In this sense, Lacan is no better, for he can't imagine anything else. The only difference between Freud and Lacan is that Lacan shows little explicit interest in biology and that Lacan is more interested in reconciling us with how we 'fail' (as opposed to Freud's interest in 'helping' us adjust ourselves to the social ideals of the gloomy civilization). The civilization and its discontents are as eternal for Lacan as for Freud, for Lacan's Real has the transcendental priority to history (much as Heidegger's Being does). In this sense, Lacan is Platonic.

Moreover, whether in the versions offered by Lacan or Judith Butler or others of similar persuasions, there is no space for historical explanations for the gendered division of labor (and its change that follows the changes in the mode of production and social reproduction). This lack of connection between gender/sex/'sexuality' and labor in Lacanian analyses also makes for a theory of the eternal present (or the eternal 'absence').

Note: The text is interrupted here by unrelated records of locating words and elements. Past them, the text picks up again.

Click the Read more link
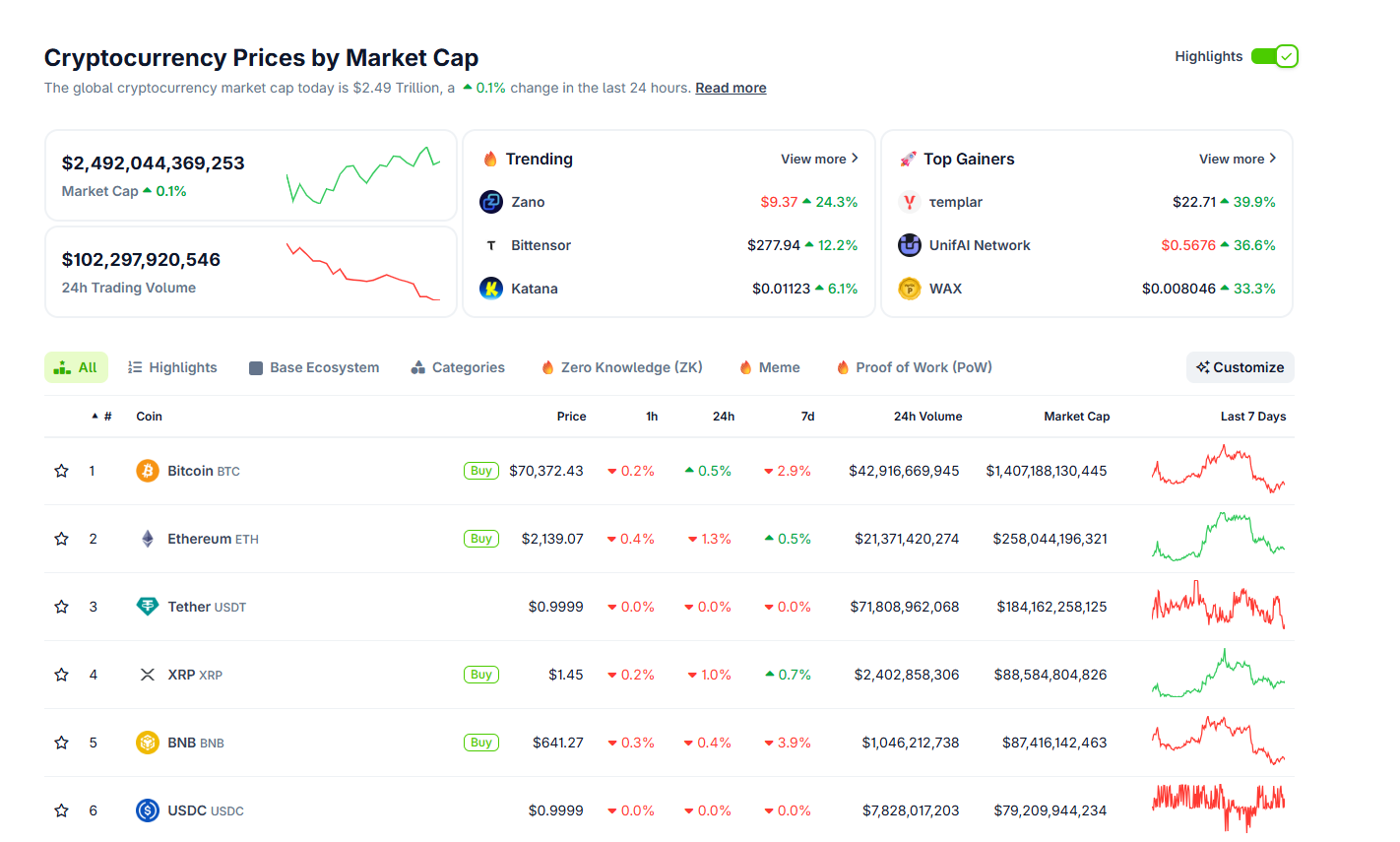Viewport: 1400px width, 842px height. (x=731, y=88)
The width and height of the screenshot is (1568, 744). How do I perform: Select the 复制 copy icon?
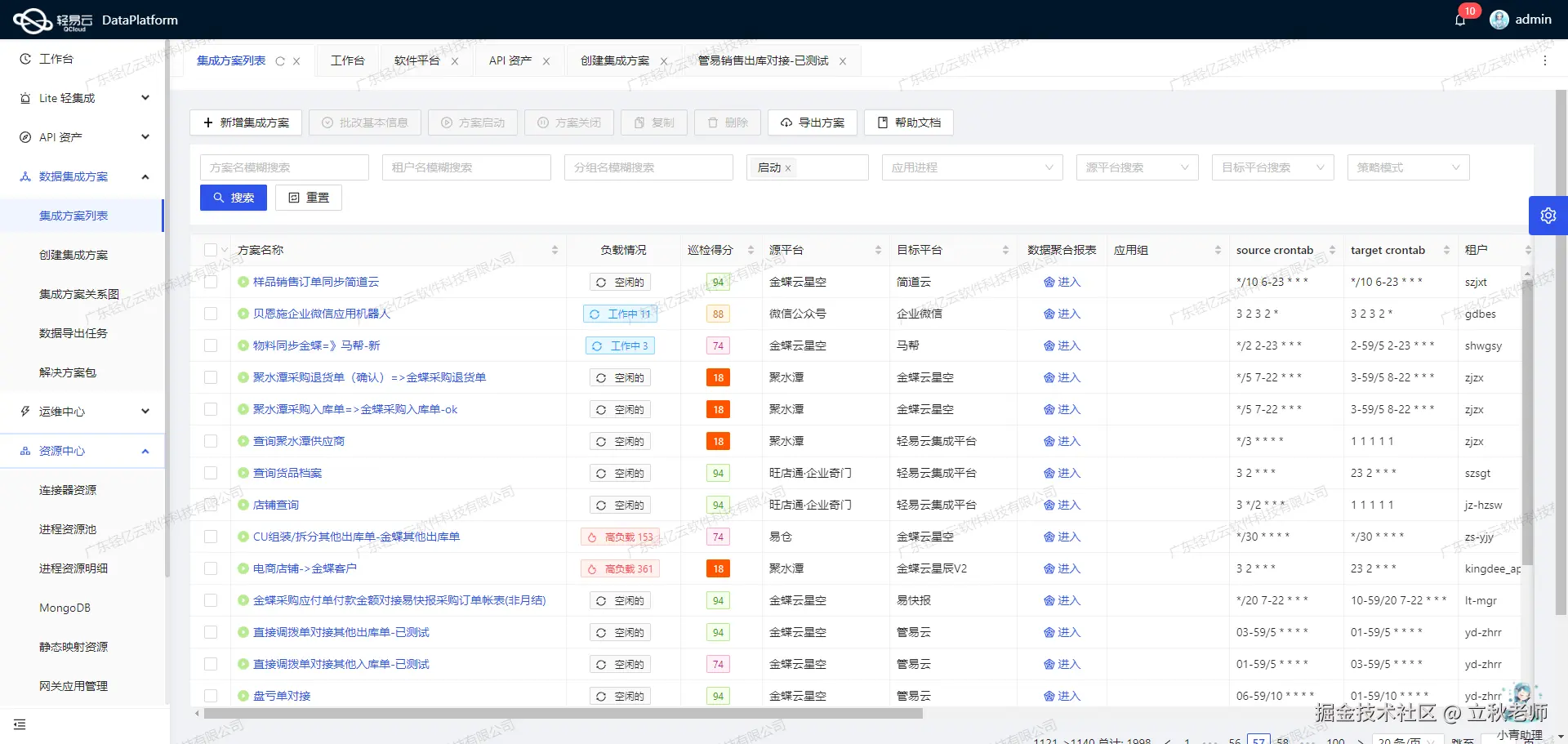[x=640, y=123]
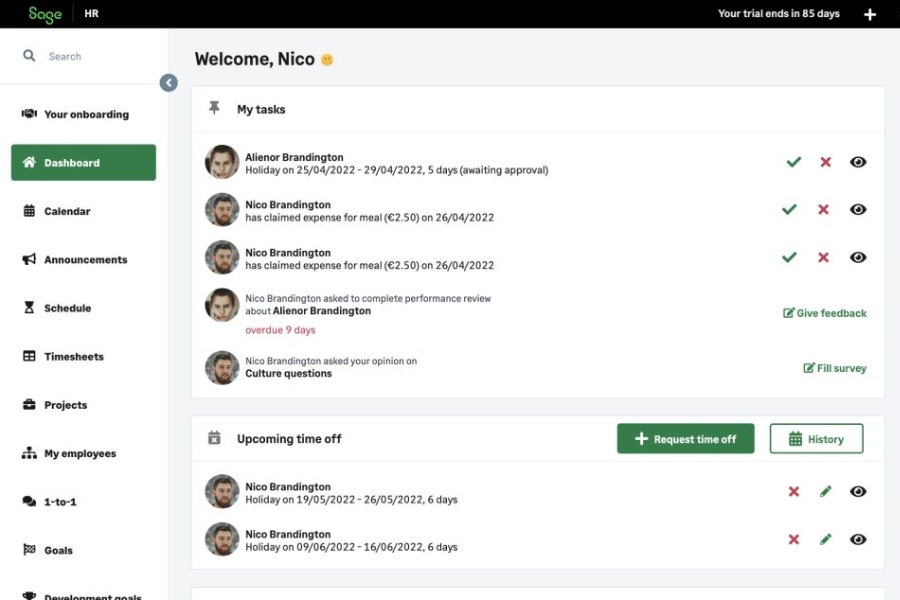This screenshot has width=900, height=600.
Task: Click the Sage logo
Action: [x=45, y=14]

Last but not the least, feminists do _not_ need psychoanalysis or deconstruction to repudiate gender without repudiating bodies. If anything, psychoanalysis is a metaphorical hindrance, not a springboard. And deconstruction and other French theories practically hand over biological and other sciences to the Right at the level of practice (if not in 'science studies'). And as Stephen Jay Gould, Ruth Hubbard, etc. have argued, we can't afford to do that.